• O exercício:
Reescreva o trecho da listagem que se inicia na linha que contém "The height and" e se encerra na linha que contém "Made In Greatness", trocando "title" por "heading" e preservando todo o restante sem alterações.

• Listagem fornecida:
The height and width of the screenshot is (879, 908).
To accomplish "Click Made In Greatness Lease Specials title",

* * *

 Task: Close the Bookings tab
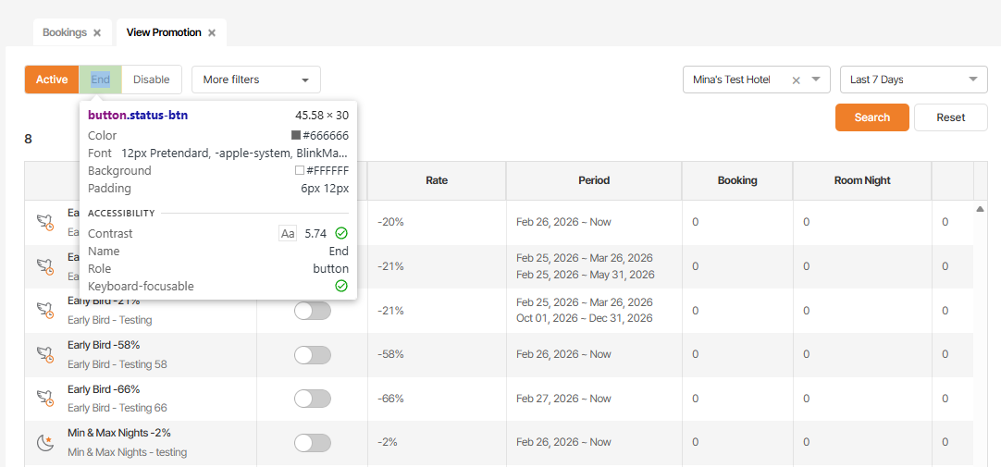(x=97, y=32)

...

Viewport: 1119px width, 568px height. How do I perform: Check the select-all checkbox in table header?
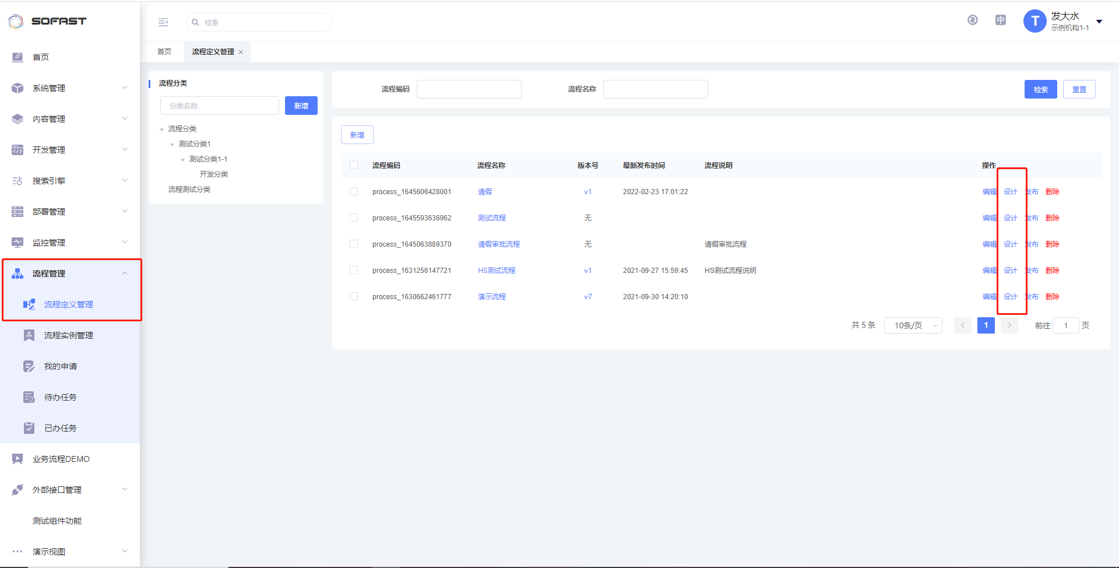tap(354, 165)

• Resposta do exercício:
The height and width of the screenshot is (879, 908).
To accomplish "Click Made In Greatness Lease Specials heading",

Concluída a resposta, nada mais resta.